Union named Harvard assistant Nate Leaman as its next head coach on Tuesday, confirming what USCHO.com first reported early Monday. Leaman will replace Kevin Sneddon, who left to take the Vermont head coaching position.
“I am extremely honored to accept this position,” said Leaman. “I’m looking forward ot building upon the momentum that this team has. I fully embrace all of the challenges that are presented here.”
Union athletic director Val Belmonte was not scared off in hiring the youngest coach in the ECAC.
“He’s so knowledgeable about the game,” said Union athletic director Val Belmonte. “Everyone I talked to thought he was a special up and coming find. You see that quality and that’s what shined. You need high energy and he knows the league.”
Leaman was chosen from a pool of 21-25 applicants, according to Belmonte, and Belmonte and Union were looking for a certain mix in their applicants.
“There were three things that we called the three fits here,” Belmonte said. “The process was that the individual had to fit the process, it had to fit the hockey program and it had to fit the individual themselves. Some searches leave these out and we feel we got the best guy.
“[Leaman] is the real deal. He will be one of the great coaches in the coming years.”
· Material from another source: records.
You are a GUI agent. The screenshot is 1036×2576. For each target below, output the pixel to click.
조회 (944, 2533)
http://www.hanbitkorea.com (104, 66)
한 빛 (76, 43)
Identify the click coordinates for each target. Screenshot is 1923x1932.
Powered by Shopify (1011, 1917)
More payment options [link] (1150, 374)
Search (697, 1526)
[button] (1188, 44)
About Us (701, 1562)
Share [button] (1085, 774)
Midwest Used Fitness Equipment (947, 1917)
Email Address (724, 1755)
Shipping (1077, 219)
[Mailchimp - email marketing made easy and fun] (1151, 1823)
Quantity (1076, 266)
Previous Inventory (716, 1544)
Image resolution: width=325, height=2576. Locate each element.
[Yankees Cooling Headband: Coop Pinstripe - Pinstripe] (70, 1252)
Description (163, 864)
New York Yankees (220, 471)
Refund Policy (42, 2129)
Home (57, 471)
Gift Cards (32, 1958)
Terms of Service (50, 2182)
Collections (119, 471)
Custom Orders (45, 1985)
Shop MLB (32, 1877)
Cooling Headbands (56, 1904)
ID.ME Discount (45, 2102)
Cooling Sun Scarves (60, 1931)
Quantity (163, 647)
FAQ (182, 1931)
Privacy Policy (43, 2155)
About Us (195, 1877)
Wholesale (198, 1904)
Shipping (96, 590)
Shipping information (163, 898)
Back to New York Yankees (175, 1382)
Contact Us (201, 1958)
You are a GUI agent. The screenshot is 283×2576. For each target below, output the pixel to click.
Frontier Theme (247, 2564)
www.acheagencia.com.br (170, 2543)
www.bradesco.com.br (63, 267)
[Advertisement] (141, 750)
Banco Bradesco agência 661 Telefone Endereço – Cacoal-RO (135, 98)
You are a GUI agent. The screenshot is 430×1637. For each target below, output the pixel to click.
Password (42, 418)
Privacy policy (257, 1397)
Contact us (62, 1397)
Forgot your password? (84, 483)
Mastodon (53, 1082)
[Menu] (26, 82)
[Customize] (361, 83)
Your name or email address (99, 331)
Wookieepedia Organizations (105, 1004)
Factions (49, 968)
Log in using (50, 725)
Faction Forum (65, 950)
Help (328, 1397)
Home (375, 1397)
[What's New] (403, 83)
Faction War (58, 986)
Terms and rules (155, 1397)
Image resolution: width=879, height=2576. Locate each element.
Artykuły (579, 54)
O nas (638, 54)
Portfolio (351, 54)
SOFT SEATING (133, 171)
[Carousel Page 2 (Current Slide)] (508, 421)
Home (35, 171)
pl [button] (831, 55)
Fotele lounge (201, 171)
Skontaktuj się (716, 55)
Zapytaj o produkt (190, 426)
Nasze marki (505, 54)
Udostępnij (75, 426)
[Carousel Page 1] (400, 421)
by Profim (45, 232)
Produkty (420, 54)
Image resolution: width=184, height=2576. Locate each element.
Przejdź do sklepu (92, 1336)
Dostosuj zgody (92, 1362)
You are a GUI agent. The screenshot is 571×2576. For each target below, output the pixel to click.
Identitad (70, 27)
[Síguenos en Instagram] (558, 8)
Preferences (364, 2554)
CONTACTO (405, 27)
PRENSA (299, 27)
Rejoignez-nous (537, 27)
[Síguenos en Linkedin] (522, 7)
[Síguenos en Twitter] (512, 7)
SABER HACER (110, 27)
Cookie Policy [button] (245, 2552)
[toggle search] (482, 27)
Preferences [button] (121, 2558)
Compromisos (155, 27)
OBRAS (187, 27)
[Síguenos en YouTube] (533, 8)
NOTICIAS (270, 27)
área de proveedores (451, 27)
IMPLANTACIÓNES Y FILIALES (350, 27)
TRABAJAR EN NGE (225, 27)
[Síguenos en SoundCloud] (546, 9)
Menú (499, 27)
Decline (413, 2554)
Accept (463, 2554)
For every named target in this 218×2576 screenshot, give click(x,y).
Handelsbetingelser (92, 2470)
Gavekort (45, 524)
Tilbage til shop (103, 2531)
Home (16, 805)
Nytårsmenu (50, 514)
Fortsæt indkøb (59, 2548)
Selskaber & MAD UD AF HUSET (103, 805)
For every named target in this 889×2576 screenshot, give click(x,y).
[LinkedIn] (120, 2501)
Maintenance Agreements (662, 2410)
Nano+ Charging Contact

Leaman just finished his fourth season with the Crimson, the last as the top assistant and recruiting coordinator. Leaman was instrumental in helping build the Crimson team that won the ECAC Championship two years ago and two consecutive NCAA appearances. Leaman came to Harvard from Maine, where served as a volunteer assistant on the 1999 NCAA Championship team.
“I think the world of Nate and Val hit a home run with this hire,” said Harvard head coach Mark Mazzoleni. He impacted Harvard so positively in so many ways from the special teams to the forwards to recruiting. It is a loss for the Crimson, but a tremendous opportunity for Nate and Union couldn’t be in better hands.”
“Every assistant wants to be a head coach,” said Leaman. “Val attracted me, the school attracted me. The job that has been done with this program and I believe that student-athletes have the complete package.”
Leaman takes over a squad that finished sixth in the ECAC standings last year and earned its first-ever home ice playoff series. Union returns its top two scorers in Jordan Webb and Joel Beal.
“This is the ideal opportunity for Nate to prove himself and everything he can do as a coach,” said former Harvard athletic director and head hockey coach Bill Cleary. “He has been a big part of Harvard’s success and will continue to bring success to Union.”
Leaman was one of four finalists for the position. Troy Ward of Wisconsin and John Micheletto of Notre Dame were two others, the fourth has not been confirmed. At 30, Leaman becomes the second-youngest head coach in Division I, after Ryan Soderquist at Bentley.
“Kevin Sneddon was 28 when he took over this job,” said Belmonte. “Age doesn’t mean anything as long as you have the ability to do the job. And let’s face it, even though he’s young, he’s experienced a lot of success.”
Harvard loses its second assistant coach in as many years. Ron Rolston left to take over an assistant’s role at Boston College before the beginning of last season.
“Lots of people have given Mazz a lot over this,” said Leaman. “But really, it’s a compliment to Mazz that he has lost two assistants. He gave us every opportunity and it says a lot about him to people want to hire his staff.”
Leaman will begin immediately and would not comment on rounding out his coaching staff yet.
“I know that I have the work ethic to bring this to the next level,” he said. “I am just so excited to be part of the Union community.”